### 節選段落
並且以圖論的應用題與概念為核心,
貫穿一些相關聯的題目,透過框架複現來幫助讀者理解這個演算法框架。
DFS 深度優先搜索框架
def dfs( parameter ):
# 邊界條件
if base case or stop condition:
# 更新結果
return
# 通則
for each child node:
# 更新參數,遞回下一層的節點
dfs( updated parameter)
return
如果特化成圖論中N4 四連通探索的DFS,往往具有下列形式
def dfs( parameter ):
if base case or stop condition:
# 更新結果
return
# 更新參數,遞回4連通相鄰的節點
mark current node as visited
# 分別是 左、右、上、下 四個鄰居
dfs( updated parameter, and go left )
dfs( updated parameter, aad go right )
dfs( updated parameter, and go up )
dfs( updated parameter, and go down )
return
示意圖
常見的用途:
深度優先探索,探索整張圖(也可以是樹、鏈結串列。)
檢測是否有滿足特定條件的路徑(存在性的判斷)
Word Search - LeetCode 搜尋特定的單字是否存在
這題給定一個矩陣,問我們這個矩陣中,是否存在一條N4 四連通的路徑,路徑上的字串恰好是某個特定的單字。
剛好就是我們剛剛提到的存在性判斷,檢測是否有滿足特定條件的路徑。
掃描整個矩陣,依序從每個格子點出發,依序拜訪四連通鄰居,一直往下走,看看有沒有一條路徑剛好可以拼出某個特定的單字。
實作上有一個細節要特別留意,為了避免重複搜索造成無窮循環,每個被我們拜訪過的格子點會先暫時標記成"#"代表已經走過,所有路徑都拜訪過之後,才會還原回來。
以DFS +N4探索框架的形式實現演算法,程式碼如下:
class Solution:
def exist(self, board: List[List[str]], word: str) -> bool:
if not board:
# Quick response for empty board
return False
h, w = len(board), len(board[0])

### 書面要求 1
根據節選段落,在 Word Search 這題中,為了避免重複搜索造成無窮循環,被拜訪過的格子點會先暫時標記成什麼?
### 書面要求 2
請原樣抄錄節選段落中從「dfs( updated parameter, and go down」到「剛好就是我們剛剛提到的存在性判斷,檢測是否有滿足特定條件的路徑。」的那一段文字。

### 已存資料
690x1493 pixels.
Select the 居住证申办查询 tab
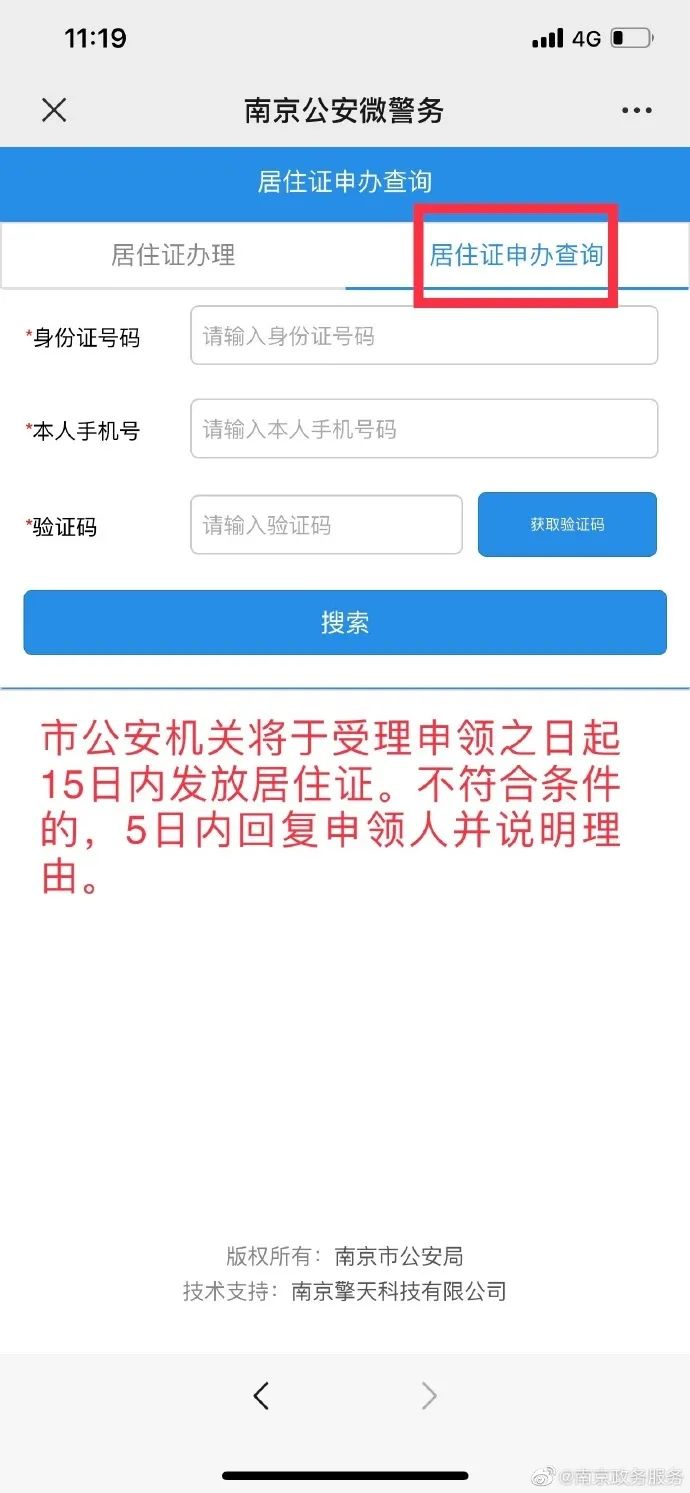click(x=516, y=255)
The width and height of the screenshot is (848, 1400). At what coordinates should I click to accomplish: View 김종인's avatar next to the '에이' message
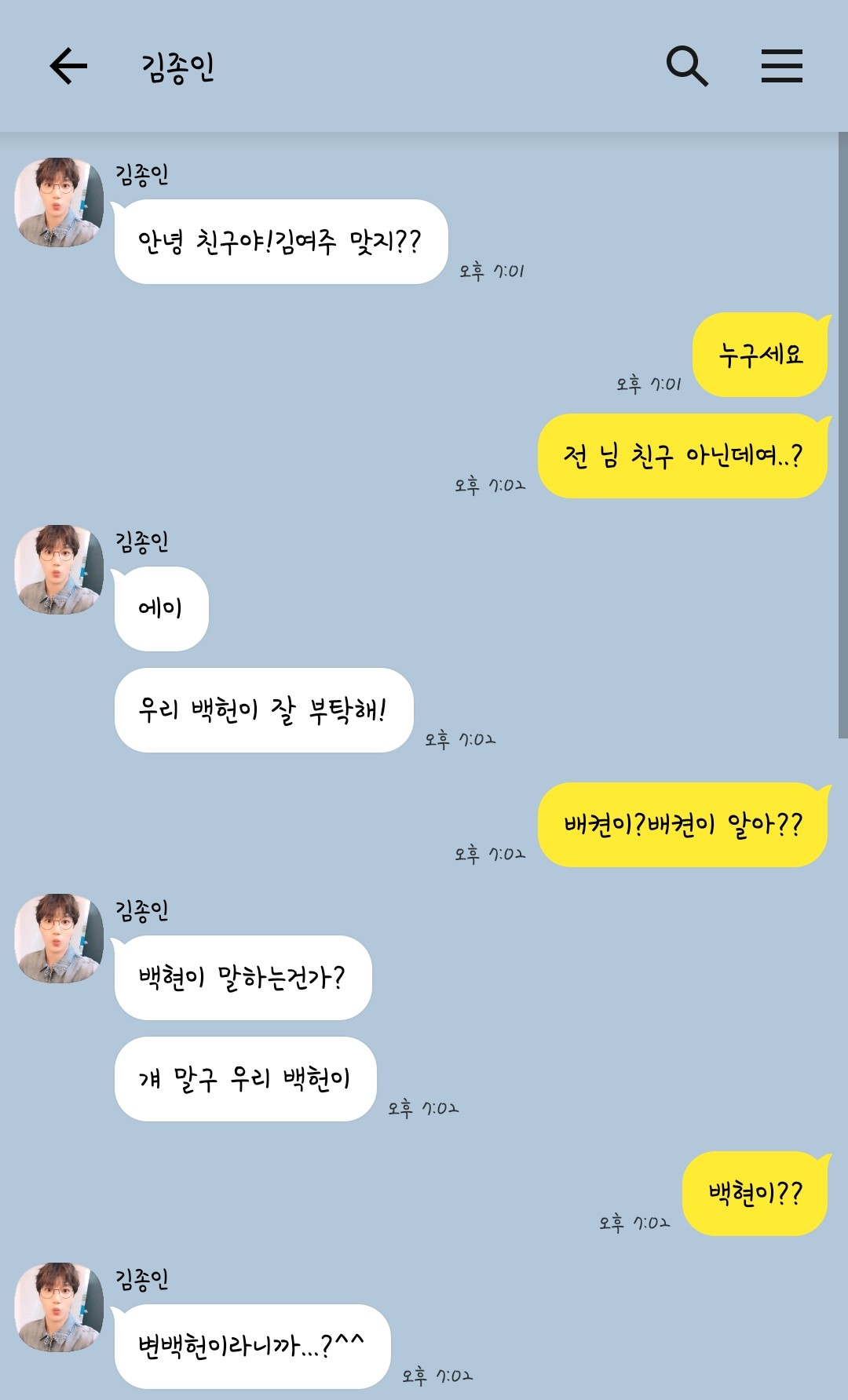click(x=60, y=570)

### 回覆 1
標記成"#",代表已經走過。

### 回覆 2
dfs( updated parameter, and go down )
return
示意圖
常見的用途:
深度優先探索,探索整張圖(也可以是樹、鏈結串列。)
檢測是否有滿足特定條件的路徑(存在性的判斷)
Word Search - LeetCode 搜尋特定的單字是否存在
這題給定一個矩陣,問我們這個矩陣中,是否存在一條N4 四連通的路徑,路徑上的字串恰好是某個特定的單字。
剛好就是我們剛剛提到的存在性判斷,檢測是否有滿足特定條件的路徑。